The exact boiling point (BP) of nitrogen is -195.8 °C.
Understanding Nitrogen's Boiling Point
The boiling point of a substance is the temperature at which it changes from a liquid to a gas at a given pressure, typically standard atmospheric pressure. For nitrogen, this transition occurs at an extremely low temperature, making it a cryogenic liquid.
Here is the precise boiling point of nitrogen:
| Substance | Property | Value |
|---|---|---|
| Nitrogen | Boiling Point | -195.8 °C |
For broader context, this temperature is equivalent to approximately -320.4 °F.
Why is Nitrogen's Boiling Point So Low?
Nitrogen ($\text{N}_2$) exists as a diatomic molecule. The extremely low boiling point of nitrogen is primarily due to the weak intermolecular forces between its molecules. Specifically, it exhibits only weak van der Waals forces (London dispersion forces). These forces are relatively easy to overcome, requiring very little energy (and thus very low temperatures) for the molecules to break free from the liquid phase and enter the gaseous phase.
In contrast, substances with strong intermolecular forces, like hydrogen bonding or strong dipole-dipole interactions, have significantly higher boiling points.

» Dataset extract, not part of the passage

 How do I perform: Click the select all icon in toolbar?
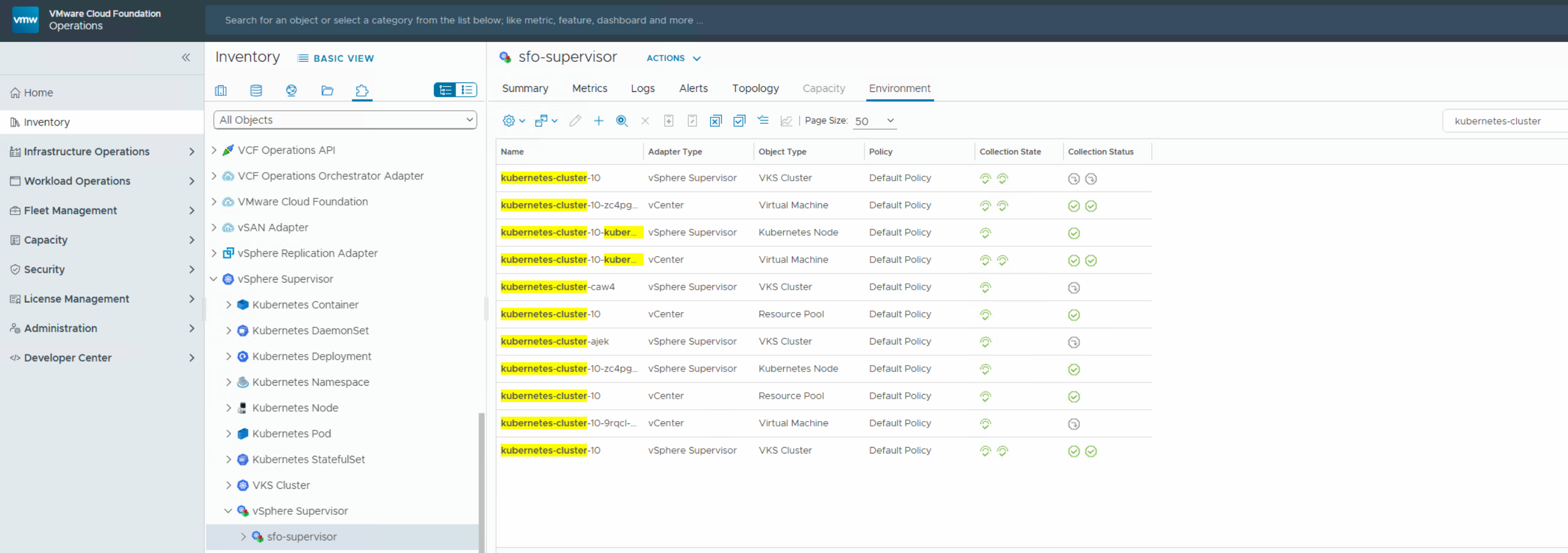tap(739, 121)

Practical Applications of Liquid Nitrogen
Because of its incredibly low boiling point, nitrogen in its liquid state (liquid nitrogen or LN2) has numerous crucial applications across various industries:
- Cryogenic Freezing: Its low temperature makes it ideal for flash-freezing food products, preserving biological samples (e.g., blood, tissue, sperm, eggs), and in cryotherapy for medical treatments.
- Cooling Agent: Used as a cooling agent for superconductors, vacuum pumps, and in some computer systems to achieve very low operating temperatures.
- Industrial Processes: Employed in inerting operations, purging pipelines, and in the manufacturing of electronics to prevent oxidation.
- Research and Development: Indispensable in scientific laboratories for cooling equipment and performing low-temperature experiments.
The ability to produce and maintain nitrogen at such a low temperature has revolutionized fields from medicine to manufacturing, highlighting its significance as an industrial gas.